To get the first section of the postcode. I've been using it for years and just works. It doesn't matter whether the user includes the space (or 2 spaces) in middle, because the last section is always 3 characters. I work for a distribution company, and we get charged more for certain postcode areas. You will have a problem is somebody enters their postcode incorrectly, if they miss a character from the end.

If the above isn't good enough.

You can validate whether the postcode the user gave you is valid, then http://postcodes.io/ can help.

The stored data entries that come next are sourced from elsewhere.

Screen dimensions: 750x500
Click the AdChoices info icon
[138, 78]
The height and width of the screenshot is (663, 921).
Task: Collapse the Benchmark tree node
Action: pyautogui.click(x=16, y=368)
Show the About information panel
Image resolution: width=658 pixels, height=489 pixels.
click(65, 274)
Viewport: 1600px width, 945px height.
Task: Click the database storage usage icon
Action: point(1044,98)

http://api.postcodes.io/postcodes/W11%202AQ will give you back some JSON with whether the postcode is valid.

{
    "status": 200,
    "result": {
        "postcode": "W11 2AQ",
        "quality": 1,
        "eastings": 524990,
        "northings": 181250,
        "country": "England",
        "nhs_ha": "London",
        "longitude": -0.200056238526337,
        "latitude": 51.5163540527233,
        "parliamentary_constituency": "Kensington",
        "european_electoral_region": "London",
        "primary_care_trust": "Kensington and Chelsea",
        "region": "London",
        "lsoa": "Kensington and Chelsea 004A",
        "msoa": "Kensington and Chelsea 004",
        "nuts": "Colville",
        "incode": "2AQ",
        "outcode": "W11",
        "admin_district": "Kensington and Chelsea",
        "parish": "Kensington and Chelsea, unparished area",
        "admin_county": null,
        "admin_ward": "Colville",
        "ccg": "NHS West London (Kensington and Chelsea, Queenís Park and Paddington)",
        "codes": {
            "admin_district": "E09000020",
            "admin_county": "E99999999",
            "admin_ward": "E05009392",
            "parish": "E43000210",
            "ccg": "E38000202"
        }
    }
}

Part of the JSON is an "outcode": "W11", which I think is exactly what you are looking for.

You could also use the "eastings":524990,"northings":181250, fields to calculate the straight line distance from the restaurant to the user. The units are metres. Use Pythagoras.




回答5:


Since you can compute the length of the postcode the customer entered, and the formats for the postcodes always have 9AA at the end, you could break the code down into a few cases and return matches by doing the following

firstPart -> postcode with last 3 characters removed
firstPartLength -> length of firstPart
switch (firstPartLength){
    case 2:
        code to compare prefix against A99AA format
    case 3:
        code to compare prefix against A9A9AA, A999AA, AA99AA format
    case 4:
        code to compare prefix against AA999AA format

or if you don't want to truncate the last 3 characters,

length -> length of postcode
switch (length){
    case 5:
        code to compare prefix against A99AA format
    case 6:
        code to compare prefix against A9A9AA, A999AA, AA99AA format
    case 7:
        code to compare prefix against AA999AA format



回答6:


Given the assumption that every postcode ends in 9AA and every input postcode is valid, the following regex could be used to match the area prefix:

^(\w{2,4})\s*[0-9][a-zA-Z]{2}$

The first capturing group returns the wanted prefix.